[Dataset entries]
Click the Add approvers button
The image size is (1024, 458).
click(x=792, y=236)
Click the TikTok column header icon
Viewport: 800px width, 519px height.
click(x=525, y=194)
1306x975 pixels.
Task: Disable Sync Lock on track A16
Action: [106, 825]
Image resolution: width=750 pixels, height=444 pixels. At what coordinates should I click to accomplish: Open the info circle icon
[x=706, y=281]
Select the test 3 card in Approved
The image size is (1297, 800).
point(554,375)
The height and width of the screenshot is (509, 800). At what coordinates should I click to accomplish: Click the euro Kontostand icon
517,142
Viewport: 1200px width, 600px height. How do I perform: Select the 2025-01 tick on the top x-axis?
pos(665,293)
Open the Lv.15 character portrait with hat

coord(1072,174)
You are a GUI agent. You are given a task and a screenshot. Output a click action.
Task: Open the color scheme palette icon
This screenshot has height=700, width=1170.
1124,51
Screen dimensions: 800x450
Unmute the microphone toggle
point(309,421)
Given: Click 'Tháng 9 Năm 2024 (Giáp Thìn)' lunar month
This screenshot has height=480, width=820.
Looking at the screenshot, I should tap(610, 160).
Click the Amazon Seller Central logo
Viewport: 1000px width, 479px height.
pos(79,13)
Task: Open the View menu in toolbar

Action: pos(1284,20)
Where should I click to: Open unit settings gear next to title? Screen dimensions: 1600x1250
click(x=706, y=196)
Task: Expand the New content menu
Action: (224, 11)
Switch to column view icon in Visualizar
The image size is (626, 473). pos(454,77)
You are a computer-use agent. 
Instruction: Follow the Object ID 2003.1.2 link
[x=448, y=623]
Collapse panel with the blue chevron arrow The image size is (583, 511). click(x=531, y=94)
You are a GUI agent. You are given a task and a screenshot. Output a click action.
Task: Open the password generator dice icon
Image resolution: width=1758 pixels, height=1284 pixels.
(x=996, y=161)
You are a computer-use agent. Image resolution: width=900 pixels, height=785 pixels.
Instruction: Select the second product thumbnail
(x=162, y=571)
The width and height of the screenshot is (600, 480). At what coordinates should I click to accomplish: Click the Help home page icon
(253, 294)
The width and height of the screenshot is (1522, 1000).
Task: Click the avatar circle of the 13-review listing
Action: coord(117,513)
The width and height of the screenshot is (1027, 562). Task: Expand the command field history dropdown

*Task prompt*.
Word for word, repeat every entry listed above.

*Task response*.
Click the Add approvers button
The image size is (1024, 458).
click(x=792, y=236)
Click the TikTok column header icon
Viewport: 800px width, 519px height.
click(x=525, y=194)
1306x975 pixels.
Task: Disable Sync Lock on track A16
Action: [106, 825]
Image resolution: width=750 pixels, height=444 pixels. At what coordinates should I click to accomplish: Open the info circle icon
[x=706, y=281]
Select the test 3 card in Approved
The image size is (1297, 800).
point(554,375)
The height and width of the screenshot is (509, 800). At what coordinates should I click to accomplish: Click the euro Kontostand icon
517,142
Viewport: 1200px width, 600px height. How do I perform: Select the 2025-01 tick on the top x-axis?
pos(665,293)
Open the Lv.15 character portrait with hat

coord(1072,174)
You are a GUI agent. You are given a task and a screenshot. Output a click action.
Task: Open the color scheme palette icon
This screenshot has height=700, width=1170.
1124,51
Screen dimensions: 800x450
Unmute the microphone toggle
point(309,421)
Given: Click 'Tháng 9 Năm 2024 (Giáp Thìn)' lunar month
This screenshot has height=480, width=820.
Looking at the screenshot, I should tap(610, 160).
Click the Amazon Seller Central logo
Viewport: 1000px width, 479px height.
pos(79,13)
Task: Open the View menu in toolbar

Action: pos(1284,20)
Where should I click to: Open unit settings gear next to title? Screen dimensions: 1600x1250
click(x=706, y=196)
Task: Expand the New content menu
Action: (224, 11)
Switch to column view icon in Visualizar
The image size is (626, 473). pos(454,77)
You are a computer-use agent. 
Instruction: Follow the Object ID 2003.1.2 link
[x=448, y=623]
Collapse panel with the blue chevron arrow The image size is (583, 511). click(x=531, y=94)
You are a GUI agent. You are given a task and a screenshot. Output a click action.
Task: Open the password generator dice icon
Image resolution: width=1758 pixels, height=1284 pixels.
(x=996, y=161)
You are a computer-use agent. Image resolution: width=900 pixels, height=785 pixels.
Instruction: Select the second product thumbnail
(x=162, y=571)
The width and height of the screenshot is (600, 480). At what coordinates should I click to accomplish: Click the Help home page icon
(253, 294)
The width and height of the screenshot is (1522, 1000).
Task: Click the avatar circle of the 13-review listing
Action: coord(117,513)
The width and height of the screenshot is (1027, 562). Task: Expand the command field history dropdown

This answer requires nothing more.